Logo Questions Linux Laravel Mysql Ubuntu Git Menu
 

Open and closed union types in Ocaml

I'm looking into OCaml for the first time, having a bit of background with F# and Haskell. As such, a lot is familiar-looking, but one thing that isn't is the concept of "open" and "closed" unions (with the backtick and [< syntax).

What are these useful for and how often are they used?

like image 984
J Cooper Avatar asked Feb 27 '11 07:02

J Cooper


1 Answers

gasche's answer has good advice. I'm going to explain open and closed unions a bit more.

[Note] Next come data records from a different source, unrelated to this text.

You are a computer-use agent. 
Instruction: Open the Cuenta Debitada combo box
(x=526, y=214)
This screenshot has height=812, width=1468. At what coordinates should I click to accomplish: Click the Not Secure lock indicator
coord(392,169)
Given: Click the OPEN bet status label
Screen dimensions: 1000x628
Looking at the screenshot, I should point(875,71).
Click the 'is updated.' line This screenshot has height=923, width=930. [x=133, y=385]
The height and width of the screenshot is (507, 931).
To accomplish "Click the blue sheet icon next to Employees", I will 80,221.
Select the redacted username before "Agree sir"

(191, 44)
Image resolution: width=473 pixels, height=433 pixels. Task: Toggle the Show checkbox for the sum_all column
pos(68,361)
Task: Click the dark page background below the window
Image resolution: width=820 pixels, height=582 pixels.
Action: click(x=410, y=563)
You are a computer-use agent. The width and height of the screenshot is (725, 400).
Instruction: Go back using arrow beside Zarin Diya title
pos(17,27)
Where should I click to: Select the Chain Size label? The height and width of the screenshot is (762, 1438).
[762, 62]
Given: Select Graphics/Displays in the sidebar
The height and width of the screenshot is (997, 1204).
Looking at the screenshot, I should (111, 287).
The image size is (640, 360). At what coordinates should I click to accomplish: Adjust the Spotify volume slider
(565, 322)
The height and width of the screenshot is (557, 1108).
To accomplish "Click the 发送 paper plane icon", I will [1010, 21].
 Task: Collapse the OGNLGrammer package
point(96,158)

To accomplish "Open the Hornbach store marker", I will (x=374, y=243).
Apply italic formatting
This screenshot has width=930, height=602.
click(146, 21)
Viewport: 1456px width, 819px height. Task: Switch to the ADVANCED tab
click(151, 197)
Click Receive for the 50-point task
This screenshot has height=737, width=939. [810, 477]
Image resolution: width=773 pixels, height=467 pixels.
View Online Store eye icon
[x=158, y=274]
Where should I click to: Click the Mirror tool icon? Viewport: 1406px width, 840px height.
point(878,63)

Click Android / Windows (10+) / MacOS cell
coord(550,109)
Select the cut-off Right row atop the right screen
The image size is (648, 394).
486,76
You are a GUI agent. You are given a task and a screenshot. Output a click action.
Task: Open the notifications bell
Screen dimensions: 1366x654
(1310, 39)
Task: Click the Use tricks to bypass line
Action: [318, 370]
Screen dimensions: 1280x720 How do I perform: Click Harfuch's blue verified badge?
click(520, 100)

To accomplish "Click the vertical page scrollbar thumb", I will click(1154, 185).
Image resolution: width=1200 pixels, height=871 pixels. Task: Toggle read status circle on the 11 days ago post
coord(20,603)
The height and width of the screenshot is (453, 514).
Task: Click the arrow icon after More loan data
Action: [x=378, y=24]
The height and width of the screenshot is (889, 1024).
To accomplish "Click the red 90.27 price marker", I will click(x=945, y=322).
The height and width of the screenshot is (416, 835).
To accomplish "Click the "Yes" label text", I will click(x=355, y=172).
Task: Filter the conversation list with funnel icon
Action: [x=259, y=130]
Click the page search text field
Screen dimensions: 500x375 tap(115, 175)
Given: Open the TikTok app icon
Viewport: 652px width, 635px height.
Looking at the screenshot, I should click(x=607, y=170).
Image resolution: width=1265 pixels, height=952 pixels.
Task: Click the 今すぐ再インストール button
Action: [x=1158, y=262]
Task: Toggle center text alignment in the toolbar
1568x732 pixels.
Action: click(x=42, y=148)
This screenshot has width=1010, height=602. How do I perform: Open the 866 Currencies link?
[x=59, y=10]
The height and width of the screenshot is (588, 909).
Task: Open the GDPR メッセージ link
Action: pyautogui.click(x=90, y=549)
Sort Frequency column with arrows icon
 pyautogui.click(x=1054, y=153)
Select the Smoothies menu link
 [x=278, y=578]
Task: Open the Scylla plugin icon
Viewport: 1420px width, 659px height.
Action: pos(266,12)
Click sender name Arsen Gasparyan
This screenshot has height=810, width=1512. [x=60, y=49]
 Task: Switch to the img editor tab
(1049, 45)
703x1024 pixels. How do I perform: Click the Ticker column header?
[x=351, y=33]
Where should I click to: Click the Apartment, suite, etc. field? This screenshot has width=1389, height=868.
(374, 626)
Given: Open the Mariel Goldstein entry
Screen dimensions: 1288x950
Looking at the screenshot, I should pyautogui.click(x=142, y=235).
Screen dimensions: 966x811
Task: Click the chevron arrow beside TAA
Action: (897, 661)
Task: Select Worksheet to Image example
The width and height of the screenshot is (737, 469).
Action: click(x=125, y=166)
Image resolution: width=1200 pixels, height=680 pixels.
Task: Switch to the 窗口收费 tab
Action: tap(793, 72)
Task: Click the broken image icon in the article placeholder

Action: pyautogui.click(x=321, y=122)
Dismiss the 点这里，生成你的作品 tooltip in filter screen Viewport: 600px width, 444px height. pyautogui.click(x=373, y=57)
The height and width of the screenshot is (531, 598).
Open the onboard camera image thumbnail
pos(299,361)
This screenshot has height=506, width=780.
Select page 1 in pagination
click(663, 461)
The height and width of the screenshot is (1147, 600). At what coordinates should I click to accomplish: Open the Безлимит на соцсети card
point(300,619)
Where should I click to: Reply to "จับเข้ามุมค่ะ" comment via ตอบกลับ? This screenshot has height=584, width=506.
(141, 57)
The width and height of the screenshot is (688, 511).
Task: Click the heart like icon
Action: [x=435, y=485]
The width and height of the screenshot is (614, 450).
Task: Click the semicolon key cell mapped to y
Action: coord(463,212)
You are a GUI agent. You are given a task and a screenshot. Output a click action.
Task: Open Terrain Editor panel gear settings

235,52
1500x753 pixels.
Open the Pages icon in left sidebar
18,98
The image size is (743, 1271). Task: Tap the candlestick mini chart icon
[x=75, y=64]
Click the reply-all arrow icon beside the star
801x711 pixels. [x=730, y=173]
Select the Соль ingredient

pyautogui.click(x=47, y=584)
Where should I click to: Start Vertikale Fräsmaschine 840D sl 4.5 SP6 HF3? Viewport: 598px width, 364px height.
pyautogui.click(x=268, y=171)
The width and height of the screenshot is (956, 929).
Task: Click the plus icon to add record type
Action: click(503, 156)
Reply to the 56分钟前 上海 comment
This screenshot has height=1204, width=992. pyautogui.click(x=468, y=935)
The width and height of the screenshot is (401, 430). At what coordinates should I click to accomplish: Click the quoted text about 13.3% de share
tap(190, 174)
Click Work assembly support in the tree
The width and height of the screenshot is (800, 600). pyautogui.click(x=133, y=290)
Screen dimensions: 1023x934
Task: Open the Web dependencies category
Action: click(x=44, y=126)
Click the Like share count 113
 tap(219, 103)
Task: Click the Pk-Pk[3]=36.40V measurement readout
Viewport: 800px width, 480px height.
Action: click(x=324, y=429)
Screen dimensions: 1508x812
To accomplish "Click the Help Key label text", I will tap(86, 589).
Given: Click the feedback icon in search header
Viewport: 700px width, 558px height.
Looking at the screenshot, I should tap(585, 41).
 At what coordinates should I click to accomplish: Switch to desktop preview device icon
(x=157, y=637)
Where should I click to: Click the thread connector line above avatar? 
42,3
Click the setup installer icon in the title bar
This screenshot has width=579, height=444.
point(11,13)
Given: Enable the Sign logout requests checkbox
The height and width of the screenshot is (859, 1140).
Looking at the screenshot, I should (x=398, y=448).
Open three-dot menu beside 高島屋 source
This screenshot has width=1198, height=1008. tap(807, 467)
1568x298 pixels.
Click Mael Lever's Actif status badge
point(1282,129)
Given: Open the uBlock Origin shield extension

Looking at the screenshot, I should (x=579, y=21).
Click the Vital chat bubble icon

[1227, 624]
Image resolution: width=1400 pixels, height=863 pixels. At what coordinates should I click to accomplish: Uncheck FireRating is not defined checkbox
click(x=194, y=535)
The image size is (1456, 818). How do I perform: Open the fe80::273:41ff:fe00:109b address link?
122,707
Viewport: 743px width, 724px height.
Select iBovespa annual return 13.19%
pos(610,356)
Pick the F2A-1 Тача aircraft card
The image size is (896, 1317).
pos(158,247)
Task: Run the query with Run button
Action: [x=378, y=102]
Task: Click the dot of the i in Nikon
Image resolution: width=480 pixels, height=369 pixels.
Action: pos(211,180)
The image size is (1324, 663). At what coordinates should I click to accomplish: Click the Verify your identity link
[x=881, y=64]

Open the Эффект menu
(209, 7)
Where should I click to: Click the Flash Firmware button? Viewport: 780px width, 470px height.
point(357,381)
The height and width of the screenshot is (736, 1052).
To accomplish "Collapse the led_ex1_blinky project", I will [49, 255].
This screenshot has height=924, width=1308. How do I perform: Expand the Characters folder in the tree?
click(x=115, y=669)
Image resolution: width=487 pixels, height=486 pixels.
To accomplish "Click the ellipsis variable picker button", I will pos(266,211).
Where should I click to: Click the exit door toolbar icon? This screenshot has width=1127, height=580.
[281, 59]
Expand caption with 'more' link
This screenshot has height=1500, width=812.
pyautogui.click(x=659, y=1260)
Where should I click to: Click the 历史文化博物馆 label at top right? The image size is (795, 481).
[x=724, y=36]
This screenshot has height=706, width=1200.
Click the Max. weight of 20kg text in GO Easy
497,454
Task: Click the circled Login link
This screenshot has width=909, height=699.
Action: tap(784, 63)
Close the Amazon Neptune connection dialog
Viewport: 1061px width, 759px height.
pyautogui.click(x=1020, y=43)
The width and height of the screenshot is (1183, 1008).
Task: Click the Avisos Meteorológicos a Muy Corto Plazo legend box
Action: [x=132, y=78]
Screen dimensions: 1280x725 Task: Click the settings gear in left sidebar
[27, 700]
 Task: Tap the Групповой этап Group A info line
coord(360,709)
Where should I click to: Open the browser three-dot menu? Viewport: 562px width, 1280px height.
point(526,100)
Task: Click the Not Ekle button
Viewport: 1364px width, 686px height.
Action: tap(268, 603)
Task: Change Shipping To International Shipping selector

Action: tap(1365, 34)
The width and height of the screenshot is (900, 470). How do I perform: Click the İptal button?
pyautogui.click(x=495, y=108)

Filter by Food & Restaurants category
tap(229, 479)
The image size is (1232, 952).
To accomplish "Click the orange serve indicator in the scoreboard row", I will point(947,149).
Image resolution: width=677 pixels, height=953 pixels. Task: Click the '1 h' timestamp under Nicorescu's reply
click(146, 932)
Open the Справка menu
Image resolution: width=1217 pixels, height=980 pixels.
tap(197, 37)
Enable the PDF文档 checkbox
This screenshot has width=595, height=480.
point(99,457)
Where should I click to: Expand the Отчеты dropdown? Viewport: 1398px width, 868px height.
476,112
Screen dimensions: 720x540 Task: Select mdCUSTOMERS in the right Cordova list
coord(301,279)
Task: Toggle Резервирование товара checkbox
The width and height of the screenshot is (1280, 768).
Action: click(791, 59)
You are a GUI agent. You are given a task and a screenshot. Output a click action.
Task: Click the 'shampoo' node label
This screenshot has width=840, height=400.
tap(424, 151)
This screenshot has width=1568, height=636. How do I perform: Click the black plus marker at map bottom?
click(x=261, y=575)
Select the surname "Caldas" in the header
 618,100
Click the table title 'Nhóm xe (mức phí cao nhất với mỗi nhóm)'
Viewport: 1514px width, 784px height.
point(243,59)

First, you need to distinguish the two kinds of unions: basic variants (no backtick) and polymorphic variants (with backtick).

  • Basic variants are generative: if you define two types with the same constructor names in different modules M1 and M2, you have different types. M1.Foo and M2.Foo are different constructors. `Foo is always the same constructor no matter where you use it.
  • Apart from this, polymorphic variants can do everything basic variants can do and more. But with great power comes great complexity, so you should use them only when necessary and carefully.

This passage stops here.